The manager of Sydney’s Corner 75 and Baba’s Place, Jean Paul El Tom, adopts a more realistic perspective. He is adamant about keeping reel culture at far and concentrating on the things he can control, including wholesome food, ethical sourcing, and a product he is proud of. Online criticism erupted as soon as Corner 75’s ownership shifted. However, the anger lessened when the quality of the schnitzel and goulash remained mostly unchanged, perhaps even slightly improved. El Tom’s stance is practical a dining room can be filled with viral content, but if the cuisine is truly awful, people will ultimately realize it. When a robust internet presence offers cover, it simply takes longer to sift out the subpar.
We seem to be at a peculiar turning point. According to industry reports, about 70% of restaurant operators are currently testing or preparing AI deployments.
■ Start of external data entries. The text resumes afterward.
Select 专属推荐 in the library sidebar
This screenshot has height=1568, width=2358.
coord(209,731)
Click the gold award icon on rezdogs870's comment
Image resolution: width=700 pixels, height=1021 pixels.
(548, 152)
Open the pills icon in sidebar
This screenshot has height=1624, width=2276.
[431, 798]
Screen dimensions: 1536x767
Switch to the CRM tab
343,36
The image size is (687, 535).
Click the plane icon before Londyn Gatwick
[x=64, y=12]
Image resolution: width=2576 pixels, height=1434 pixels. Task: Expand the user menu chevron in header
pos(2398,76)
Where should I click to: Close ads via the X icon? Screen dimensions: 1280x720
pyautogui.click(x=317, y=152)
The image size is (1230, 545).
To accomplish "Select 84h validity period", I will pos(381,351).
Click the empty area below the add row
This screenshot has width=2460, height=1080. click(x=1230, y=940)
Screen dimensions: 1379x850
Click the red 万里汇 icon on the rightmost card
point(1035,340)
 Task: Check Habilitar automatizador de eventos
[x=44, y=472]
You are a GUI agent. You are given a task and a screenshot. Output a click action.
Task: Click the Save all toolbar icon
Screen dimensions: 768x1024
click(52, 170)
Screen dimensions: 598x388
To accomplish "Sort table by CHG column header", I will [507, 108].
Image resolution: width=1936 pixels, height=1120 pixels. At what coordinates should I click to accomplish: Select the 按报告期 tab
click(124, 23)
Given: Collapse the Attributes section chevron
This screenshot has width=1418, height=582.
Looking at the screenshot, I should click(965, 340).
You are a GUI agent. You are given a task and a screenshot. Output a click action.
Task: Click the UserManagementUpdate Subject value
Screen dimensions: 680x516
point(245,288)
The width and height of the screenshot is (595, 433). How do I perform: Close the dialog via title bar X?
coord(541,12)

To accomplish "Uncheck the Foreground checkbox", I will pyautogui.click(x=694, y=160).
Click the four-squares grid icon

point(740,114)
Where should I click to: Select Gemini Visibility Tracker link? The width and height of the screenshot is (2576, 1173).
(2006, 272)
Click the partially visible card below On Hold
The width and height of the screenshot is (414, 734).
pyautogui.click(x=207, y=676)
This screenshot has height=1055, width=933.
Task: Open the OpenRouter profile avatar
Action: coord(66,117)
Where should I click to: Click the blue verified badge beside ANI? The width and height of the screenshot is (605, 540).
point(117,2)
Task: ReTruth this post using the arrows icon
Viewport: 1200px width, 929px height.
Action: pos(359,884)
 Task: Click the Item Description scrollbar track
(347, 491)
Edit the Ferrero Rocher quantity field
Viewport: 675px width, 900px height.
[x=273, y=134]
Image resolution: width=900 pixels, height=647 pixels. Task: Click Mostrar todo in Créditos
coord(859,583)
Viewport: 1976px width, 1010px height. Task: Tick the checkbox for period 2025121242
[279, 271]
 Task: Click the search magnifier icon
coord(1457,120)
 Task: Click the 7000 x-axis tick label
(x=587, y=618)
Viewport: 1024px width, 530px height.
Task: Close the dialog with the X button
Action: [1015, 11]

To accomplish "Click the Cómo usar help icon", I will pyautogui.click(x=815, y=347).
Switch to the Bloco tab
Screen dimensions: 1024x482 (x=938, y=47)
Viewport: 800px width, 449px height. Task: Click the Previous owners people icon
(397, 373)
McDonald’s alone has spent more than $300 million on AI and machine learning, including drive thru systems that use license plate readers to record orders and adjust recommendations in the future. Prediction is the goal, not just efficiency. becoming aware of your desires before they arise. However, it’s unclear if an algorithm that keeps suggesting Big Macs because you ordered one last Tuesday is actually helping you or if it’s just benefiting itself.
The best form of this technology would do something more intriguing, more akin to a superb restaurant server’s intuition when they see that you’re in the mood to try something new and recommend the off menu special because they read your energy rather than your past purchases. Prediction and true hospitality continue to diverge greatly. The algorithm powering restaurant buzz will continue to feed us what it believes we already want, one auto play reel at a time, until it narrows.